> [Exercise description]
Convert the lines starting at the one that contains "You are a computer-use agent. The" and ending at the one that contains "[x=48, y=740]", both included, into a JSON list of strings with one string per line and no blank lines.

> [Material provided]
(begin)
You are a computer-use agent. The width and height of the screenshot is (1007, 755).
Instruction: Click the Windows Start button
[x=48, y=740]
(end)
(begin)
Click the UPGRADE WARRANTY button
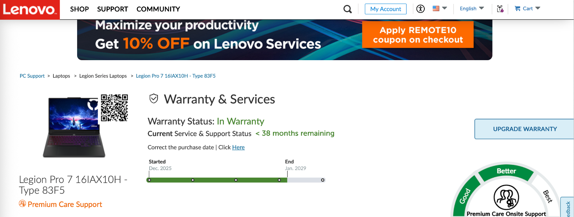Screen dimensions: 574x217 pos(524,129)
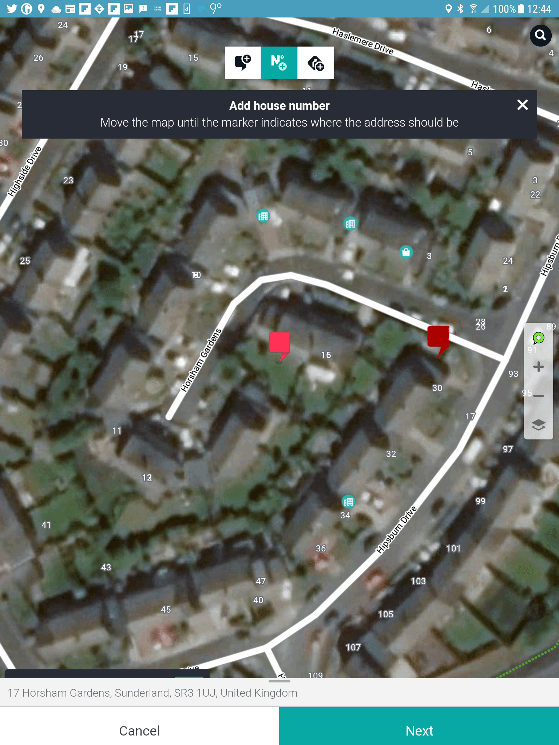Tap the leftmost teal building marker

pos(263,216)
(end)
(begin)
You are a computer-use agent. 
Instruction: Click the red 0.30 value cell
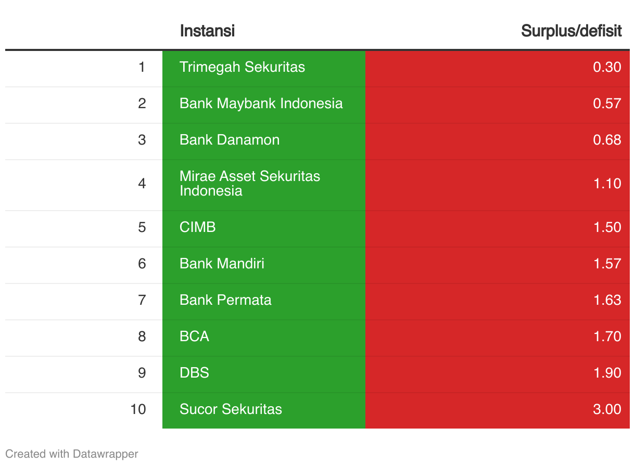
(end)
> [Answer to the task]
[
  "You are a computer-use agent. The width and height of the screenshot is (1007, 755).",
  "Instruction: Click the Windows Start button",
  "[x=48, y=740]"
]